Hamadi dice: «Il nostro Paese è, a suo modo, una grande prigione che costringe i siriani a essere testimoni della guerra e spesso impedisce loro di scappare. (…) Ho conosciuto siriani che sono arrivati in Europa e sono voluti tornare subito indietro, perché la guerra era dentro di loro. (…) Scappavano fisicamente, ma non potevano fuggire da loro stessi, dai ricordi».

Uno dei pregi maggiori del testo è quello di aiutarci a superare i luoghi comuni e di denunciare le omissioni dei media relative al conflitto siriano. Fra i primi, Hamadi ricorda la banalizzazione della alternativa fra il fondamentalismo dell’Isis e il regime di Assad, come se non ne esistessero altre. Questa generalizzazione discende anche dalla maniera con cui quasi tutti i media occidentali salutarono l’avvento al potere di Bashar al-Assad, che succedeva al padre, come quello di un ‘riformatore’ dimenticando «che la Siria viveva una quiete interna, una stabilità eccezionale, grazie alla poderosa macchina di repressione che da decenni lavorava instancabilmente per debellare qualsiasi dissenso». Un altro esempio, citato da Hamadi, di quella che lui definisce la «cattiva pratica della generalizzazione» consiste nel credere di poter analizzare tutti i Paesi arabi adoperando un’unica categoria, come se Egitto e Libano, Tunisia e Arabia Saudita fossero tutti uguali e analogamente l’idea che tutti i musulmani siano uguali e l’Islam un monolite.

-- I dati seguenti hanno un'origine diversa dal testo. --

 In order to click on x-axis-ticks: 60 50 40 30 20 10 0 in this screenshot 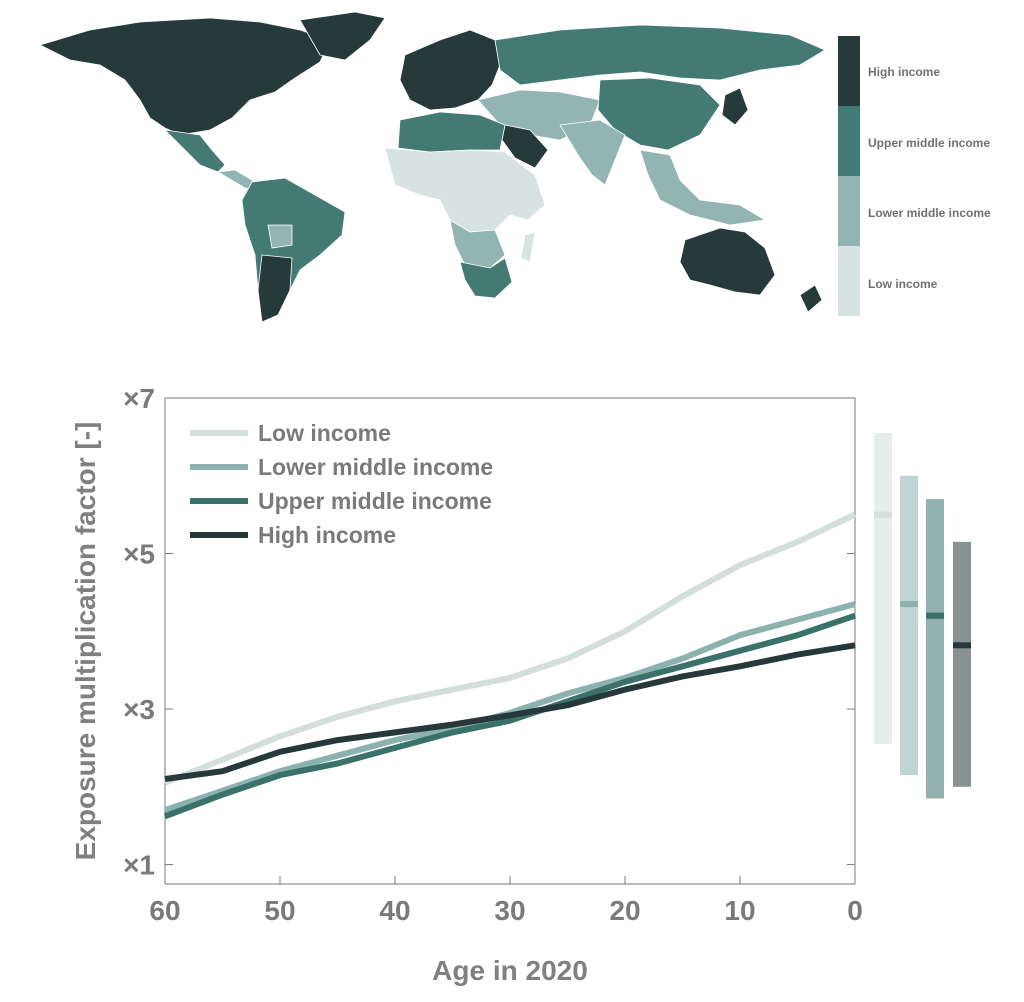, I will do `click(506, 901)`.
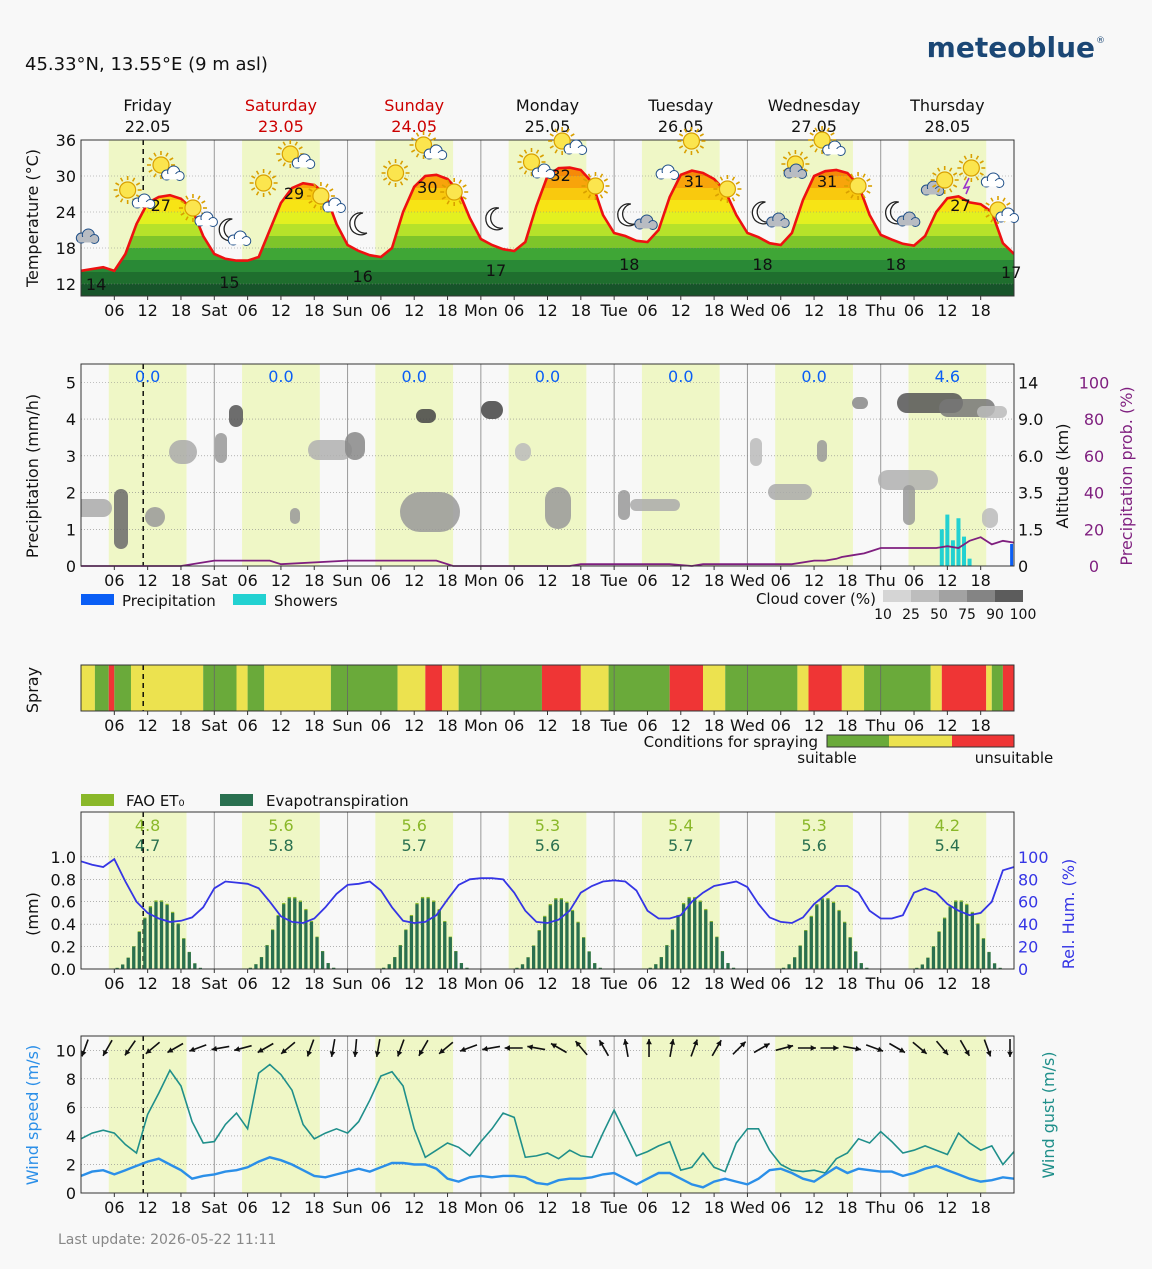  I want to click on wind-xtick-label: 18, so click(181, 1208).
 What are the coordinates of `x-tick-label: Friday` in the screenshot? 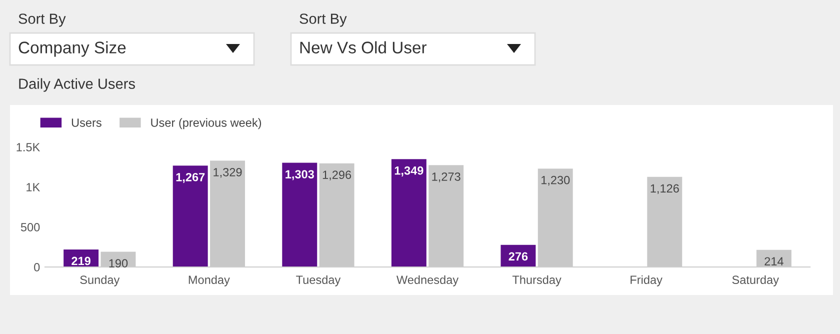 It's located at (646, 280).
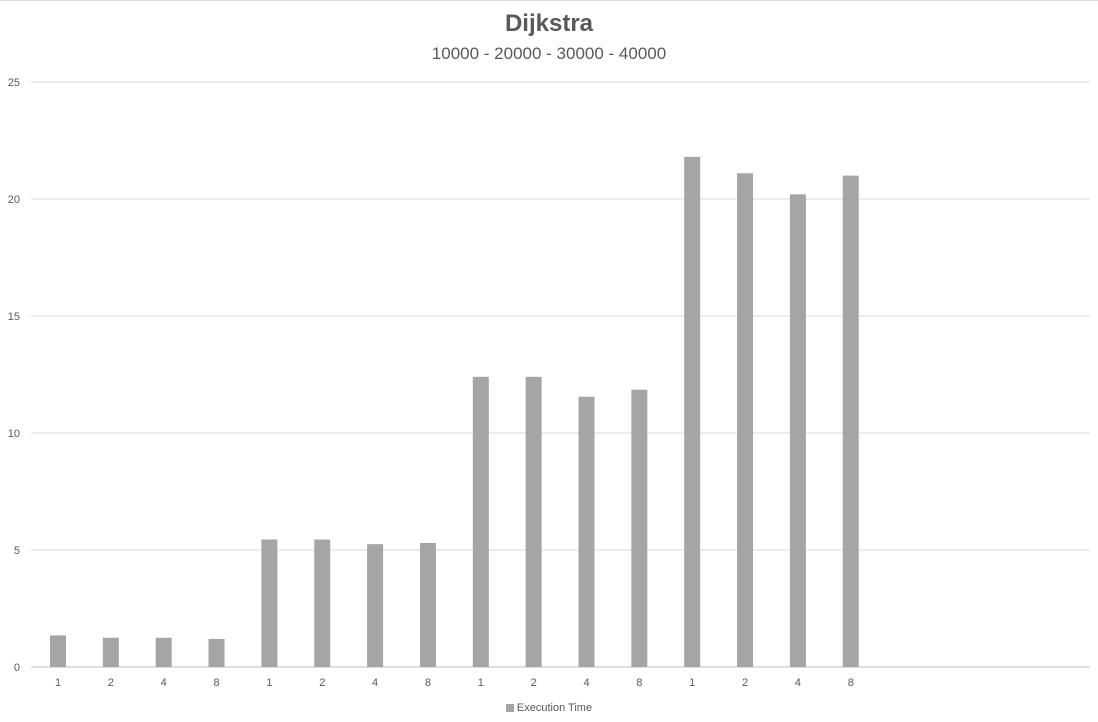  What do you see at coordinates (17, 551) in the screenshot?
I see `y-tick-label: 5` at bounding box center [17, 551].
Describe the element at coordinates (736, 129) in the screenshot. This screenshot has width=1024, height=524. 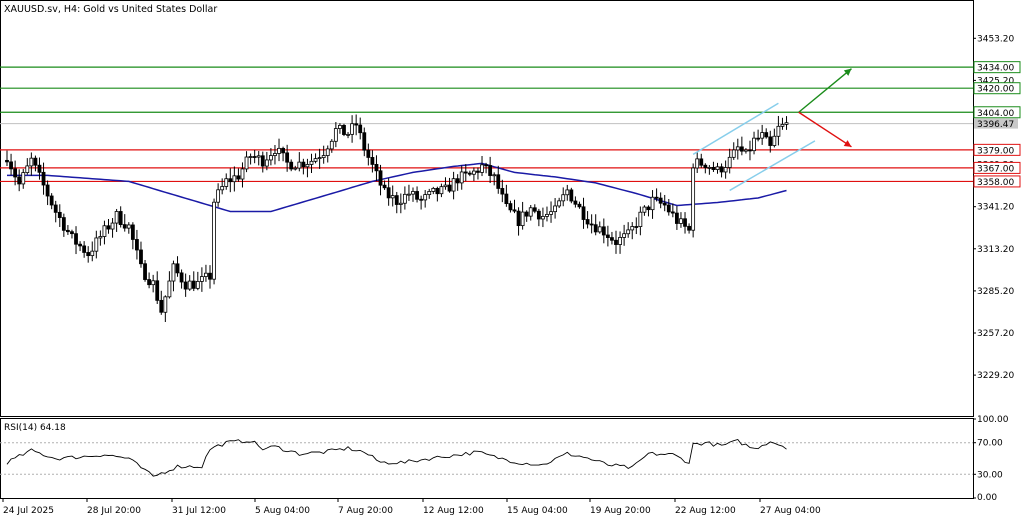
I see `channel-upper-line` at that location.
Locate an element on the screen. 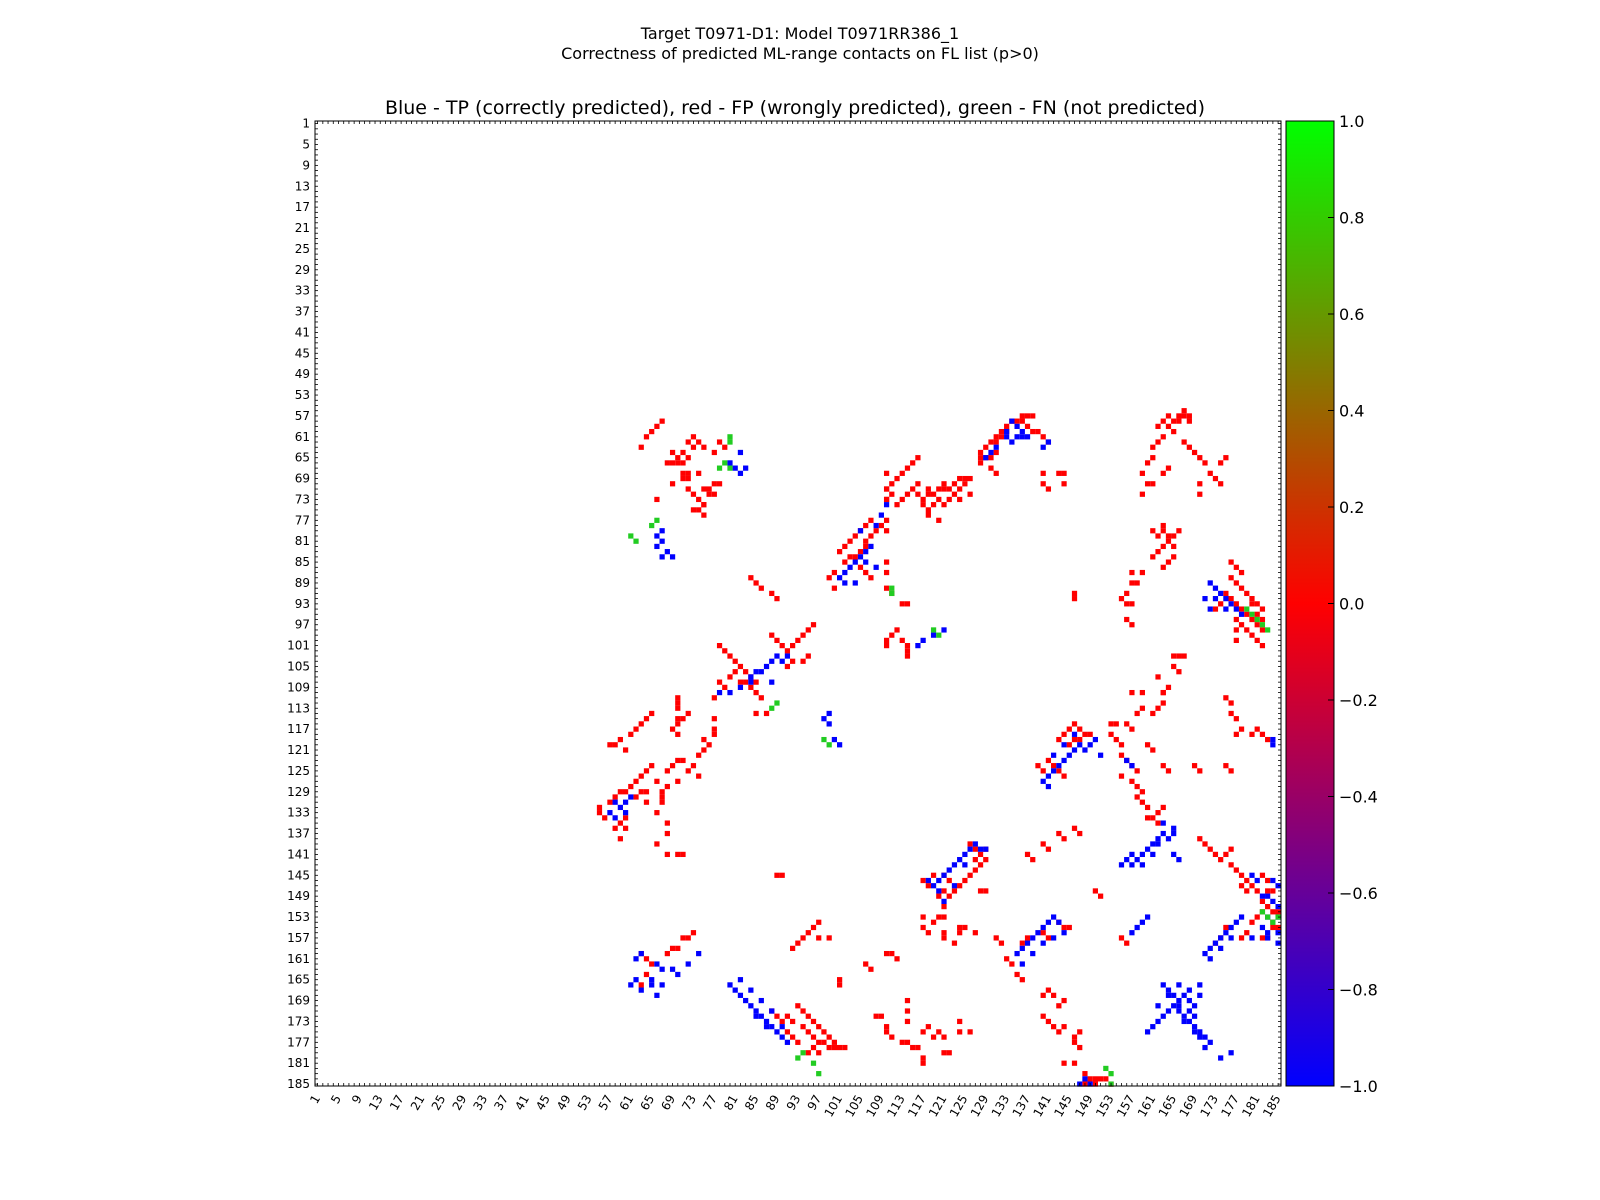  colorbar-tick-label: −1.0 is located at coordinates (1358, 1086).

Fra le tante omissioni ricordate, l’autore cita il grande movimento popolare di protesta nato nel 2011 in Siria che chiedeva al regime di Assad le riforme, formato da migliaia di persone che si trovavano a cantare in piazza di fronte a carri armati dai quali non si esitò a sparare sulla folla; per distruggere questo grande e pacifico movimento, Assad nel corso del 2011 cominciò a liberare dalle carceri migliaia di fondamentalisti islamici, i quali avrebbero ricostituito le loro reti, attirando molti giovani delusi e inquinando così il movimento popolare che il regime avrebbe facilmente poi presentato come composto soprattutto da terroristi. Ma di queste cose in Occidente si sa poco o niente. Hamadi osserva che «L’Isis aiuta i vecchi regimi, come quello di Assad o quello iraniano, a sdoganarsi, rivendendosi come partner necessari alla lotta di un male superiore (…) di cui l’Occidente ha più paura» perché le immagini delle decapitazioni viste in tv fanno più orrore dei bombardamenti dell’aviazione siriana di Assad su città popolate da uomini, donne, bambini inermi che se sopravvivono sono poi condannati a morire di fame e di sete come gli abitanti di Aleppo in questi giorni.